TAREFA 1:
No texto sobre a Avenida Sete, por quanto é vendido o leque grande?
TAREFA 2:
Extraia do texto sobre a Avenida Sete tudo o que vai desde "Ao escrever sobre" até "cabelereiros e outros.".

TEXTO FORNECIDO:
- - -

Cito isso como exemplo e não como desabafo. Até porque, desabafar, protestar, denunciar e outros verbos, que são as marcas dos jornalistas não adiante muita coisa ou nada. A sociedade brasileira chegou a tal ponto que os poderosos desconsideram quaisquer erros e tocam o barco como eles querem: atropelam as leis e governam ao sabor de suas vontades, perdoam os corruptos, prendem, soltam, aumentam impostos e assim por diante.
Ao escrever sobre a “Alma da Avenida Sete” verificamos com mais detalhes o distanciamento que há entre o povo e ‘nosotros’ – a classe média - e as autoridades. E ficamos admirados como é possível sobreviver praticando algumas profissões que nem nomes específicos têm e esses profissionais são chamados de “vendedores”, “ambulantes” e/ou “camelôs” e há prestadores de serviços tais como relojoeiros, medidoras de pressão arterial, amoladores de alicates, engraxates de sapatos, doceiros, técnicos em consertos de celulares e óculos, panfletistas, locutores, manicures, cabelereiros e outros.
Vou dar um exemplo de algo que parece até surreal: tem um cidadão que vende mapas. Creio que seja a atividades mais difícil que existe na face da terra. Vender comidas na avenida, vá lá. As pessoas que transitam e passam parte do dia na Sete, em compras ou lazer, sentem fome e compram uma “quentinha” a R$8,00 ou um acarajé a R$4,00 e “matam a fome”, como se diz no popular. Mapa, no entanto, não ameniza a fome, não é um sapato ou uma bermuda que servem para acomodar os pés e vestimenta esportiva; não é uma cestinha de morangos nem um sutiã.
Ultimamente apareceu um camarada vendendo leques a R$25,00 (o grande) e R$10,00 (o pequeno) com a marca do arco íris (LGBT) e outros modelos e com esse calor da capital baiana, justifica-se. Há uma senhora que, há anos, tira pressão arterial das pessoas na Piedade. Também se justifica. E há, ao lado das Paulinas livraria o vendedor de alféles e bombons artesanais de mel. Eu mesmo, adoro-os e sou cliente. E há “tio” – assim o chama – que tem a barraca mais sortida de miudezas que existe na Sete, de cadarços a rodas de carros de mão. Agora, vender mapas é, realmente, a mais difícil das atividades.
Outro dia perguntei ao vendedor como ele conseguiria sobreviver vendendo os tais mapas do Brasil. Ele me disse que era difícil, mas vendia. O vendedor tem uma deficiência nos pés e destacou que é uma pequena fonte de renda suplementar a sua aposentadoria de 1 SM ao mês. – Duro, né? -arguiu. – É, respondeu.

- - -

Entradas de posição do alvo:
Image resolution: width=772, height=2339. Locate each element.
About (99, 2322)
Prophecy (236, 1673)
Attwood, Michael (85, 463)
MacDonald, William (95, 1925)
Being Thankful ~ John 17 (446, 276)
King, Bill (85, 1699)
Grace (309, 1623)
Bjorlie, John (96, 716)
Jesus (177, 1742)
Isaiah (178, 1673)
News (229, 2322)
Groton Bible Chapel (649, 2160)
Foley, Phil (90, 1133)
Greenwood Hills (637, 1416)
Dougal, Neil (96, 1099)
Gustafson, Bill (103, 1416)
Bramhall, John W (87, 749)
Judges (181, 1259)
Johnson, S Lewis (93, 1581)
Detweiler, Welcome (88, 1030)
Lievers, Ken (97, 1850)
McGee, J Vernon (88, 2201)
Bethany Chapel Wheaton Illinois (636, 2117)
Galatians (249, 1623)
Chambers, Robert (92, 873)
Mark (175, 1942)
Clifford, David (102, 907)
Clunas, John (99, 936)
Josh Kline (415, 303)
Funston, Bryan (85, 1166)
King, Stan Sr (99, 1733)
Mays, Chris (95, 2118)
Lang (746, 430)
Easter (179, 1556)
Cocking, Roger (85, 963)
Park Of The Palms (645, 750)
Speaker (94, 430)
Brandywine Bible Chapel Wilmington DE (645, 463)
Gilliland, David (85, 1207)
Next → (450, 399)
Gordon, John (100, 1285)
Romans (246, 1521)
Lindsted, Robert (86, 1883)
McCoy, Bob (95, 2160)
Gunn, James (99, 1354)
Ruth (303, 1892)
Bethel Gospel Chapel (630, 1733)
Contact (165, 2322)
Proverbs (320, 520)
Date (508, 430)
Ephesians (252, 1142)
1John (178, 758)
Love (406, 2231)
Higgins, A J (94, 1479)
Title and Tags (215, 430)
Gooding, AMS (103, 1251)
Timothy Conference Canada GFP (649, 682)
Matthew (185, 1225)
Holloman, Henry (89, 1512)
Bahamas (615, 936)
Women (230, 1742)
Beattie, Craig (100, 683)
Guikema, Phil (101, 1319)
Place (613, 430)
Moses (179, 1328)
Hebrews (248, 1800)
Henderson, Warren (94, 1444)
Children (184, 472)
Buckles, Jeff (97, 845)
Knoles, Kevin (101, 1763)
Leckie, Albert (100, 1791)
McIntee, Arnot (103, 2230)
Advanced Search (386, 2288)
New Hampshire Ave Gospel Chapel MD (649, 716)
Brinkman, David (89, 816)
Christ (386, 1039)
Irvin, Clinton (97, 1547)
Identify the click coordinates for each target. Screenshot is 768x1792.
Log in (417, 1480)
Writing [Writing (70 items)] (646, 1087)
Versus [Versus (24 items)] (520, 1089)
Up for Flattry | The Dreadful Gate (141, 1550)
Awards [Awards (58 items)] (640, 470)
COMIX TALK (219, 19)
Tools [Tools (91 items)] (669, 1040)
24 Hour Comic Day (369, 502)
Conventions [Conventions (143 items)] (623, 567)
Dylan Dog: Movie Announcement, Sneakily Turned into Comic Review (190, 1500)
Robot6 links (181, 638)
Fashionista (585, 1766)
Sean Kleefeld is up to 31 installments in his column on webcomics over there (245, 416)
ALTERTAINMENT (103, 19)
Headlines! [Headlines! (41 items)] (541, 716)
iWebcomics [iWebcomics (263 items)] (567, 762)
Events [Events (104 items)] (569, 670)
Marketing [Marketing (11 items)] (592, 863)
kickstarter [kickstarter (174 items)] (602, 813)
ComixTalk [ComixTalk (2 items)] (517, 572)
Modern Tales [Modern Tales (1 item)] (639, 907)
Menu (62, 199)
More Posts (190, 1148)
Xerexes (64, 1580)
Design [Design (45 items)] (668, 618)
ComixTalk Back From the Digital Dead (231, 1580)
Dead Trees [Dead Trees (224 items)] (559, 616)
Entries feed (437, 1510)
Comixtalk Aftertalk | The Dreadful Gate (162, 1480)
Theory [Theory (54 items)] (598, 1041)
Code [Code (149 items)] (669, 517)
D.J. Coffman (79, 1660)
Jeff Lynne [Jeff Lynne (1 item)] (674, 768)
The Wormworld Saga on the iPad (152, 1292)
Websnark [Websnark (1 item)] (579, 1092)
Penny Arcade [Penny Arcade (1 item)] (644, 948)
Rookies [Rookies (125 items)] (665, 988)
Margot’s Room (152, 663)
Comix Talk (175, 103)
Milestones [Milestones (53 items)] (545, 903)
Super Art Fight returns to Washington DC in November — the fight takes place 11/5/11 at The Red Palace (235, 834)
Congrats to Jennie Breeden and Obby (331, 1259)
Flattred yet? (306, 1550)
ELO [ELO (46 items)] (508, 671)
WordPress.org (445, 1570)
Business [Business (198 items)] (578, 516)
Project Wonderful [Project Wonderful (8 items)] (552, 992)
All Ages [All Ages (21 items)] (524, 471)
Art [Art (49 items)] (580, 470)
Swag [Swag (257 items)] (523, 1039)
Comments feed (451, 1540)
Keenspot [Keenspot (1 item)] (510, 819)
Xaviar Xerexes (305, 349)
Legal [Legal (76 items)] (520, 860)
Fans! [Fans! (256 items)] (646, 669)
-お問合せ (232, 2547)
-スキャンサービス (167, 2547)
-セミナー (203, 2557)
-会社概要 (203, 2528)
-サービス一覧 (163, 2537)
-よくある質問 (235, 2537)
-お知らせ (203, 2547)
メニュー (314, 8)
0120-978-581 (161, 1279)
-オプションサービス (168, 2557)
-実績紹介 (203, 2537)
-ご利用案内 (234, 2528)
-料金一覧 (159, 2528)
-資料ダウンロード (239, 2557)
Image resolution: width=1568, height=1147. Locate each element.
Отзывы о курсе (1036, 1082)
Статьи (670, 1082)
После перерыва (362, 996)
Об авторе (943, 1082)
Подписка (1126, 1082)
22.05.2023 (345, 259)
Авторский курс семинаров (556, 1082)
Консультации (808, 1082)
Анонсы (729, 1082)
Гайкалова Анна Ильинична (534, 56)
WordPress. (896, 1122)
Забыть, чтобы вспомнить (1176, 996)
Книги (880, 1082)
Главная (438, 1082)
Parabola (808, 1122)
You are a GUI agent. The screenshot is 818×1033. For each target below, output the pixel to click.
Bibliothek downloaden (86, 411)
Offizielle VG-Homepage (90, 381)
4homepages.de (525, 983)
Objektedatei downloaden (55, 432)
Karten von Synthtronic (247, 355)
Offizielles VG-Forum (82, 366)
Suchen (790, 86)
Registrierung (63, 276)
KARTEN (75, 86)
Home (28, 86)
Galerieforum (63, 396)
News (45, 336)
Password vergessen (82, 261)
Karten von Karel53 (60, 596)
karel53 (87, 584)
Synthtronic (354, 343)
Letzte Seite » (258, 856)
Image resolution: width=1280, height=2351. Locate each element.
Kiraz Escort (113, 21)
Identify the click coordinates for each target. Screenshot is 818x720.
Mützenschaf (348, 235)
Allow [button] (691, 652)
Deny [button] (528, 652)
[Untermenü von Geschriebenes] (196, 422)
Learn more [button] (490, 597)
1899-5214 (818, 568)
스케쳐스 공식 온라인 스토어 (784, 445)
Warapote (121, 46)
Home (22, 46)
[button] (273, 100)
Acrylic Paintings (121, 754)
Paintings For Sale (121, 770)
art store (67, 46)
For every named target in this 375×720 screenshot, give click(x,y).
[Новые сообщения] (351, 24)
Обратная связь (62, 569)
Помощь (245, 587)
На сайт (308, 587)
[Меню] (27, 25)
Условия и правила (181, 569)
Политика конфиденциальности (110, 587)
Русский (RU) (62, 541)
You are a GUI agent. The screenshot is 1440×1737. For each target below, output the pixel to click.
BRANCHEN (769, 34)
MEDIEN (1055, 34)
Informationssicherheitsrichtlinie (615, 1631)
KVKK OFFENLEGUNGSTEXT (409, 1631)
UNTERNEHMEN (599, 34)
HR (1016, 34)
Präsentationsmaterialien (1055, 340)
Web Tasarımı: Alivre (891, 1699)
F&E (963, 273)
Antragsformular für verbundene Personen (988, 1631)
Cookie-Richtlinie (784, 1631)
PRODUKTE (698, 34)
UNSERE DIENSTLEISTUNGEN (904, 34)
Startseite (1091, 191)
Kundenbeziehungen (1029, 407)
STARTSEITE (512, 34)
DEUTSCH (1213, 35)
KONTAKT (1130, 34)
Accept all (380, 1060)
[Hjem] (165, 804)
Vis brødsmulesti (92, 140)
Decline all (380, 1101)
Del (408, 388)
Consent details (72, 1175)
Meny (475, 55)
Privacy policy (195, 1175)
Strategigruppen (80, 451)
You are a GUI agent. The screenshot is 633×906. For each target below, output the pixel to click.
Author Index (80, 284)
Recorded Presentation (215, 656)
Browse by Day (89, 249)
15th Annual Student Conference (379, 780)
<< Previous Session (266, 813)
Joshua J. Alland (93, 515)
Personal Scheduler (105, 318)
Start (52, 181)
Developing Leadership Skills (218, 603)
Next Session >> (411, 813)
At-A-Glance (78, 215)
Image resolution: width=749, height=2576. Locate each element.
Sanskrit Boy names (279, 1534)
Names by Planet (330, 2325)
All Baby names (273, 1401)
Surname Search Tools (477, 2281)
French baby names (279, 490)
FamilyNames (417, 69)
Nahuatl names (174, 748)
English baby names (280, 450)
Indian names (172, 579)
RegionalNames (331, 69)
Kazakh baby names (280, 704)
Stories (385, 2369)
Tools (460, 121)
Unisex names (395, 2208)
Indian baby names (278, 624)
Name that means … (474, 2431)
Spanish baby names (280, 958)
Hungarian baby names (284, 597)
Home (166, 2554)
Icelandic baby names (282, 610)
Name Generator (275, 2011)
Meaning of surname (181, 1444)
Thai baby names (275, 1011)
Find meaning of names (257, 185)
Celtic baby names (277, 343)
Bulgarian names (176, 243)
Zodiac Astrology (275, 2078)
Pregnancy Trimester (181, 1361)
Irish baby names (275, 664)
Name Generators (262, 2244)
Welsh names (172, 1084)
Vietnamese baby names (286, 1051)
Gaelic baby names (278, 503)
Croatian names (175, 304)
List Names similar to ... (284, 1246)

- - -

RESULTADO FINAL 1:
R$25,00.

RESULTADO FINAL 2:
Ao escrever sobre a “Alma da Avenida Sete” verificamos com mais detalhes o distanciamento que há entre o povo e ‘nosotros’ – a classe média - e as autoridades. E ficamos admirados como é possível sobreviver praticando algumas profissões que nem nomes específicos têm e esses profissionais são chamados de “vendedores”, “ambulantes” e/ou “camelôs” e há prestadores de serviços tais como relojoeiros, medidoras de pressão arterial, amoladores de alicates, engraxates de sapatos, doceiros, técnicos em consertos de celulares e óculos, panfletistas, locutores, manicures, cabelereiros e outros.